The Great Feast of Easter

Happy Easter to you all. 

Mostly the great feast part is spiritual, but some take a lot of pleasure in physical feasting as well. We will be having ham and homemade bread, as well as hard cheese and baked eggs. [UPDATE: I added those Oregon Trail beans, which are as advertised very good.] It's not in my house that much of a physical feast, not like Christmas (or even Thanksgiving, which is only a physical feast). It's relatively simple but traditional food. 

By the way, if any of you have heard of the alleged Anglo-Saxon traditions of Ostara, mentioned once by the Venerable Bede as an early pagan goddess, here is a young lady who wants to disabuse everyone of that story. If you like myth debunking -- which I don't, always -- that's really her thing and you might enjoy her other videos.

James meditates on Judas, the man who made the day possible. 

4 comments:

Anonymous said...

A happy Easter to all in the Hall! Since lamb only arrived yesterday, I stayed with my original menu and had beef stew with Polish mushrooms, and Ukrainian anis-almond bread. There were hot-cross buns for the after-church nibblers while the stew heated.

LittleRed1

Anonymous said...

Judas made the day possible?

- Tom

Grim said...

For a certain sense of the word "possible." Obviously in a different sense God made the world and sustains it in existence; that makes anything possible in a quite different sense of the term. Somebody had to do what Judas did, though; you can't expect God to carry the weight of sinning against himself.

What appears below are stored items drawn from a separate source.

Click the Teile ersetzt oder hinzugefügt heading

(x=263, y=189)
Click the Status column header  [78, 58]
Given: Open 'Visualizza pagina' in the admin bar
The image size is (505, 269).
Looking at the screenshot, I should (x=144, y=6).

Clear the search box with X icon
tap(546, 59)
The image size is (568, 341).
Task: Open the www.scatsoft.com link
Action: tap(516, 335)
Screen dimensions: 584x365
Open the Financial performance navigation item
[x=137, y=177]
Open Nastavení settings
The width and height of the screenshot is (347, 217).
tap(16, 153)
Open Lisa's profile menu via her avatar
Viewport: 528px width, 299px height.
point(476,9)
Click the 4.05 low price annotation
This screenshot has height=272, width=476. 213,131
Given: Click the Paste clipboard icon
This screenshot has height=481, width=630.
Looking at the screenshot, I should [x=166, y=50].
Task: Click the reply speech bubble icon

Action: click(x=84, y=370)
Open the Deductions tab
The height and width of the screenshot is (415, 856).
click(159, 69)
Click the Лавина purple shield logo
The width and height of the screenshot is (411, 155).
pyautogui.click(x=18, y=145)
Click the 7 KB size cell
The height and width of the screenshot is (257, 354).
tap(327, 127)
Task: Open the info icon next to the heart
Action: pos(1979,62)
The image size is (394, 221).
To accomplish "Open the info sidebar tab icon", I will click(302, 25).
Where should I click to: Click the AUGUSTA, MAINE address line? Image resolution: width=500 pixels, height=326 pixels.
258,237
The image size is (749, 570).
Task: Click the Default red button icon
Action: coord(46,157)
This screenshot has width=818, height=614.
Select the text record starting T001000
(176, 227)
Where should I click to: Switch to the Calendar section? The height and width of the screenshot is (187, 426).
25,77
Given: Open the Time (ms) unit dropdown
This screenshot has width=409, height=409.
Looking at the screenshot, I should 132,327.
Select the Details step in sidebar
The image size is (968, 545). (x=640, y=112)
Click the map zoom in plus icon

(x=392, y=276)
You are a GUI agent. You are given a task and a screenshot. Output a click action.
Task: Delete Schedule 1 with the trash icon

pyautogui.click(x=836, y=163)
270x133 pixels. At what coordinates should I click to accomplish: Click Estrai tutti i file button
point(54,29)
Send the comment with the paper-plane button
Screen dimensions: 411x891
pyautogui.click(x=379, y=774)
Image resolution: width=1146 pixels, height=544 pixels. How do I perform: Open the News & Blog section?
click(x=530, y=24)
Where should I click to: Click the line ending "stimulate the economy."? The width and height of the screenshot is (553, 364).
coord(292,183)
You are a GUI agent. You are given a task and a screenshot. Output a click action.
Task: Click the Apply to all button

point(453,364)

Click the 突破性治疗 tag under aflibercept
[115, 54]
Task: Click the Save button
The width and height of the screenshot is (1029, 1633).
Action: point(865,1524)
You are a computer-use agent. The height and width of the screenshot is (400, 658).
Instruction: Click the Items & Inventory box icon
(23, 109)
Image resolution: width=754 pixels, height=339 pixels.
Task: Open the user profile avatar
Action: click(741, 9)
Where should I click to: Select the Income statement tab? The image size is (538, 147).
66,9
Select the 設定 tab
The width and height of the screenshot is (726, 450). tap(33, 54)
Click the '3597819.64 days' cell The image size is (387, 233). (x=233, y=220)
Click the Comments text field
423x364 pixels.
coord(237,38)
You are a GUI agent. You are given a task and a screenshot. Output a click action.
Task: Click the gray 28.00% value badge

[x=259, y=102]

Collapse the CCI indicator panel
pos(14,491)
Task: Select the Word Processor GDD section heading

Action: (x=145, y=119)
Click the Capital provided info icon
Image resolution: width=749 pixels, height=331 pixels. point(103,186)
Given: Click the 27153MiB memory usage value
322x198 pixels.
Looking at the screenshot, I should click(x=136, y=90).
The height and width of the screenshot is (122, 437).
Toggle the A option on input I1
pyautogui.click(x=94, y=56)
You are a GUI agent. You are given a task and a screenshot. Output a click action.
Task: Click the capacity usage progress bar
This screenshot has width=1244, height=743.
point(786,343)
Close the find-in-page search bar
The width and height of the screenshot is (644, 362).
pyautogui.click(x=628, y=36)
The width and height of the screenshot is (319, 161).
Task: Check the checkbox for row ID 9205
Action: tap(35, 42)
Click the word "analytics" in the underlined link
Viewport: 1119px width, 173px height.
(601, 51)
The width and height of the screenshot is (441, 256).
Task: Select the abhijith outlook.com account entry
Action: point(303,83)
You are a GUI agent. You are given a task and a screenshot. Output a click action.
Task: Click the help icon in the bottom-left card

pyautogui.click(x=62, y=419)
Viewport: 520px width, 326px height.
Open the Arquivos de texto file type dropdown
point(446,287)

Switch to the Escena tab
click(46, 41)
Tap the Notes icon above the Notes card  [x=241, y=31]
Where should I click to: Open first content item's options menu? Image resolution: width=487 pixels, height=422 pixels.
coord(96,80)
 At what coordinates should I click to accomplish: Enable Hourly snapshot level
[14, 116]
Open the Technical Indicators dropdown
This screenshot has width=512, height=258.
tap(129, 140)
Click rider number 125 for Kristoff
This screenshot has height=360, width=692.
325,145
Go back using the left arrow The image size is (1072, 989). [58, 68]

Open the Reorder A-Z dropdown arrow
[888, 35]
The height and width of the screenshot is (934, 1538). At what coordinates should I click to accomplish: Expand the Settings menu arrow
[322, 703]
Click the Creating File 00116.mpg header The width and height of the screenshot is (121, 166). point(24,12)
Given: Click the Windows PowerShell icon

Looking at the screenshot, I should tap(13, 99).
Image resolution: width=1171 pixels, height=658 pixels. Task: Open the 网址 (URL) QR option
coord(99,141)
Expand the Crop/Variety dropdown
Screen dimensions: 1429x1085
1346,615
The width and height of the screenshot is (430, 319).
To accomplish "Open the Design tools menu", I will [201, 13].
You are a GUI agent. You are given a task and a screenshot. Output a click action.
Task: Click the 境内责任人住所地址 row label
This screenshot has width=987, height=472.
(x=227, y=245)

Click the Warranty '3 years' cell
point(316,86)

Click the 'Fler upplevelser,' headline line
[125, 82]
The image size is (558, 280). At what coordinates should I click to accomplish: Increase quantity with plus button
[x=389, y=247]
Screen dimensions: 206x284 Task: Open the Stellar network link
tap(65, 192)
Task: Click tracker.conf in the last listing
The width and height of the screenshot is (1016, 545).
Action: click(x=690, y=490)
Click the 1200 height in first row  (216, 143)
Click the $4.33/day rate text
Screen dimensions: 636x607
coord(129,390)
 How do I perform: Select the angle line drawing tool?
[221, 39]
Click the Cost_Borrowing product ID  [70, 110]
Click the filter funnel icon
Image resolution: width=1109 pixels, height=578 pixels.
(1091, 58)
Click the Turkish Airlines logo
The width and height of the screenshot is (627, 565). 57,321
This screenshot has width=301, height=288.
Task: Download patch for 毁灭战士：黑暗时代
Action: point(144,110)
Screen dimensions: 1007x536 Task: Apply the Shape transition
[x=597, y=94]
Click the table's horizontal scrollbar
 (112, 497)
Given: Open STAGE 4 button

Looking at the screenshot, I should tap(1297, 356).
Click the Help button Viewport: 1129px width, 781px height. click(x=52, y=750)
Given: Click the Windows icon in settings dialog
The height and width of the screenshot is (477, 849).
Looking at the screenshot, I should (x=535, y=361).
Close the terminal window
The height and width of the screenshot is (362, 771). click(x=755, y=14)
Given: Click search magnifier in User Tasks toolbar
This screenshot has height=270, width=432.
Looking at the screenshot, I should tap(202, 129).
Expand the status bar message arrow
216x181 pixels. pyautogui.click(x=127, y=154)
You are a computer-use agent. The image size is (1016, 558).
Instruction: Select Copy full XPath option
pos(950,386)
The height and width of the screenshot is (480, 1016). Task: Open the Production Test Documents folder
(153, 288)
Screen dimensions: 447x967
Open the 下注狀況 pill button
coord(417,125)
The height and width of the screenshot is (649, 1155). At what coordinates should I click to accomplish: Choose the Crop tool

Indeed a world in which no one would do such a thing might not need an Easter.

Anonymous said...

Well, yes, in a sense we all made that day possible.

It may well just be me, but I've never thought Judas was all that important. In the historical event, he played one part, along with the Roman soldiers, Pilate, the Jewish leaders, the mob who asked for a murderer to be released instead of Jesus, etc. His tale is more tragic because he betrayed his friends, but his importance overall was small.